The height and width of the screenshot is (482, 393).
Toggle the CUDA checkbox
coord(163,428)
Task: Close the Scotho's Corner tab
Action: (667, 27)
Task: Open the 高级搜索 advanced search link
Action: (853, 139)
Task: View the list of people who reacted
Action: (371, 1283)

* _TASK DETAILS_:
Reproduce every line of the data above verbatim, without changing anything.

* _RESULT OF THIS TASK_:
The height and width of the screenshot is (482, 393).
Toggle the CUDA checkbox
coord(163,428)
Task: Close the Scotho's Corner tab
Action: (667, 27)
Task: Open the 高级搜索 advanced search link
Action: (853, 139)
Task: View the list of people who reacted
Action: (371, 1283)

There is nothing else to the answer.